◆ **Records taken from a collection**
--------------------------------------------------

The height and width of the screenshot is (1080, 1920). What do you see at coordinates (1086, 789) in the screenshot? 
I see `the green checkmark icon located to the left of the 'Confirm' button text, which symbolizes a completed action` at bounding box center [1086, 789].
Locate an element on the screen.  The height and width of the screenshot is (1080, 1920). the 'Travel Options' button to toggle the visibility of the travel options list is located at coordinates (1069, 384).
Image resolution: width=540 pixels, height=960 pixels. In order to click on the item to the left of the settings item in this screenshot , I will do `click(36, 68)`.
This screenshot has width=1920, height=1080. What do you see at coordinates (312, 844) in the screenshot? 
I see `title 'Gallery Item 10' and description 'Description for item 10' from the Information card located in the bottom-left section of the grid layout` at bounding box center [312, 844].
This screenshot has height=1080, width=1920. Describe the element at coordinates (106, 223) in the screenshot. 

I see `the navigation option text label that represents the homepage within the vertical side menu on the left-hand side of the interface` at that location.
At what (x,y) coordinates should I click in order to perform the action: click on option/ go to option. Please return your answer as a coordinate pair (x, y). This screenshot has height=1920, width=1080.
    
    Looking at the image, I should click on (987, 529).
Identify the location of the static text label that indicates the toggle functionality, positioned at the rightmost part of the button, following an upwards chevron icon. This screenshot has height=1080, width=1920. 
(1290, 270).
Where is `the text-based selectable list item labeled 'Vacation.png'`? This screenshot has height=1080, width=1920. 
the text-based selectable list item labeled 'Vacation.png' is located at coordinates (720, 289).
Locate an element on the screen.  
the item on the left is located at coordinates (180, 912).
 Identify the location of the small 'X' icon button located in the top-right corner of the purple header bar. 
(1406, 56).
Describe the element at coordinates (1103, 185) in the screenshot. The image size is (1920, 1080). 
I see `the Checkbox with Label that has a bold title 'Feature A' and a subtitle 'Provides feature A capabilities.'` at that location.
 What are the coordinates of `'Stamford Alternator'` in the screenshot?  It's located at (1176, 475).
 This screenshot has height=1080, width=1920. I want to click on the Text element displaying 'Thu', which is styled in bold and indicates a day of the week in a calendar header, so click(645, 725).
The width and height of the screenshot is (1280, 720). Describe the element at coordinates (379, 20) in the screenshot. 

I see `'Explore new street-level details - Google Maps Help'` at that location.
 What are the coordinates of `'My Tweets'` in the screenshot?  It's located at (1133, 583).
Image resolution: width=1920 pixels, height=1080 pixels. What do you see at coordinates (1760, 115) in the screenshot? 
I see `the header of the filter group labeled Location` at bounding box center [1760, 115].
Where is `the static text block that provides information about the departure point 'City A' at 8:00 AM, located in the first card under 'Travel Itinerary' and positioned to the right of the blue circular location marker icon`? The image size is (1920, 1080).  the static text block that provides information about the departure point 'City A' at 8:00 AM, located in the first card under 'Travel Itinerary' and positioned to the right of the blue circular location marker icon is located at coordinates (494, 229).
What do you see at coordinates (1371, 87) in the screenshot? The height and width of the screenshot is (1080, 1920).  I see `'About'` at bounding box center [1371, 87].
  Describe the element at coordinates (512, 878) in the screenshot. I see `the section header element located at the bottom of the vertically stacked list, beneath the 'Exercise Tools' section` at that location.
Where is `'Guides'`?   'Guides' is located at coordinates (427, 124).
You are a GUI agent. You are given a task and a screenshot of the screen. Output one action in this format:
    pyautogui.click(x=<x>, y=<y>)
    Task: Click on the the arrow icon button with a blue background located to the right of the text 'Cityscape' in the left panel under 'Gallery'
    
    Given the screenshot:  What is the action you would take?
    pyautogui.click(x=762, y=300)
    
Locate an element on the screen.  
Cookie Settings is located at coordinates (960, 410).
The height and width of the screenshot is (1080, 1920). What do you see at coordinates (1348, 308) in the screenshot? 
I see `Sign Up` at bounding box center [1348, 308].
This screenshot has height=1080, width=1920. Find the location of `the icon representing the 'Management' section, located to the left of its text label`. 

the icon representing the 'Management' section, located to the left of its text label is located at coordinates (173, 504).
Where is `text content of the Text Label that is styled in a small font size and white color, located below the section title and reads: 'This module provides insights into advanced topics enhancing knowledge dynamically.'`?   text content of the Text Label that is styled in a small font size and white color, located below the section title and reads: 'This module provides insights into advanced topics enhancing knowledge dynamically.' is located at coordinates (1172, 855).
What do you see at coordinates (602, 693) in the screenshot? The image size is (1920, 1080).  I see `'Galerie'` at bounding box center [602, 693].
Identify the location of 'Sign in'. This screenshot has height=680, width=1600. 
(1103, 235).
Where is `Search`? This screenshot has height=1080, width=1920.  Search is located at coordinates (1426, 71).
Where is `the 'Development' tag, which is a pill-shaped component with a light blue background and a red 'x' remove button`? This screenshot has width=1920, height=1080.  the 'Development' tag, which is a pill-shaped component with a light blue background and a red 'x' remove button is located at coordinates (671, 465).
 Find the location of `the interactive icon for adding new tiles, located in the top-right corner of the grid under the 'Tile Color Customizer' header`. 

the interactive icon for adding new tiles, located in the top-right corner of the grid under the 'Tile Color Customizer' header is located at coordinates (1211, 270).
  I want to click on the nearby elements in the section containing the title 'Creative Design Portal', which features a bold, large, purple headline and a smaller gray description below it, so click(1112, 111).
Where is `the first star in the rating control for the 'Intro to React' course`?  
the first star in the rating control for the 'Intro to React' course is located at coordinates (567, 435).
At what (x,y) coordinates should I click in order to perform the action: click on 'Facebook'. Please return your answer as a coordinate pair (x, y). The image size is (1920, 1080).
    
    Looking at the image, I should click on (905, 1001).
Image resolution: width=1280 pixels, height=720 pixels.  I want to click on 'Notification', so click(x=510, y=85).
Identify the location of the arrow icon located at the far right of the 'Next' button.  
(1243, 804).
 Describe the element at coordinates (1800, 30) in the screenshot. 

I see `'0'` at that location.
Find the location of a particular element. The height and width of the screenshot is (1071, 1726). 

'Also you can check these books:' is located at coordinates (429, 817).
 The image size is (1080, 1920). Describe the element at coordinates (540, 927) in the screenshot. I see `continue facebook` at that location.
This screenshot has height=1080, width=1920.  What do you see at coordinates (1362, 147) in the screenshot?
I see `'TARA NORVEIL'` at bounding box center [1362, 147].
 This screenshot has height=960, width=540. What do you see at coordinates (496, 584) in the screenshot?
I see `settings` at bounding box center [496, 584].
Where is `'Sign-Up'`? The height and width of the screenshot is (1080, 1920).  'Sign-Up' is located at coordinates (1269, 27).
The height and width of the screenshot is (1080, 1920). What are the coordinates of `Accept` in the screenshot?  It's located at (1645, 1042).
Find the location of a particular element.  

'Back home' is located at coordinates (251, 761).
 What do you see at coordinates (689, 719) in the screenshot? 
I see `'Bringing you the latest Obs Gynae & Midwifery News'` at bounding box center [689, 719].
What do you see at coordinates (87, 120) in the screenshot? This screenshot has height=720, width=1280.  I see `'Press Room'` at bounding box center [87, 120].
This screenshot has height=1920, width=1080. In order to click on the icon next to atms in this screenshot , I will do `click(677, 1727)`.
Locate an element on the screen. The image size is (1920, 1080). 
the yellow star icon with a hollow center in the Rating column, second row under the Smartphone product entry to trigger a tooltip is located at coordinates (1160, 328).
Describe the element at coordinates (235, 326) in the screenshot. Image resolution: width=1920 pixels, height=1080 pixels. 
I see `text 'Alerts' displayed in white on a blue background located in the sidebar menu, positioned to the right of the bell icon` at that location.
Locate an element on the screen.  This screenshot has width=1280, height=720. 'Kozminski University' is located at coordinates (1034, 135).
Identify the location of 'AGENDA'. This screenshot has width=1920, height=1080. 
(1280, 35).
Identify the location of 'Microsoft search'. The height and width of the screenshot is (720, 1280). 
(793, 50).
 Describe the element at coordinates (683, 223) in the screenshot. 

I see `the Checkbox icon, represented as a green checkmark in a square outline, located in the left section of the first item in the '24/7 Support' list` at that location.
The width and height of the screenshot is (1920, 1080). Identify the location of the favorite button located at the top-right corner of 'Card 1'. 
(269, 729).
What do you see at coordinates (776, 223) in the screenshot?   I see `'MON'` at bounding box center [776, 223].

--------------------------------------------------

◆ **Exercise prompt**
Edit everything from the line containing "This screenshot has width=1920, height=1080. What" down to the line containing "center [312, 844]." by replacing "What do you see" with "What is shown", and give those lines again with nothing else changed.

◆ **Task result**
This screenshot has width=1920, height=1080. What is shown at coordinates (312, 844) in the screenshot? 
I see `title 'Gallery Item 10' and description 'Description for item 10' from the Information card located in the bottom-left section of the grid layout` at bounding box center [312, 844].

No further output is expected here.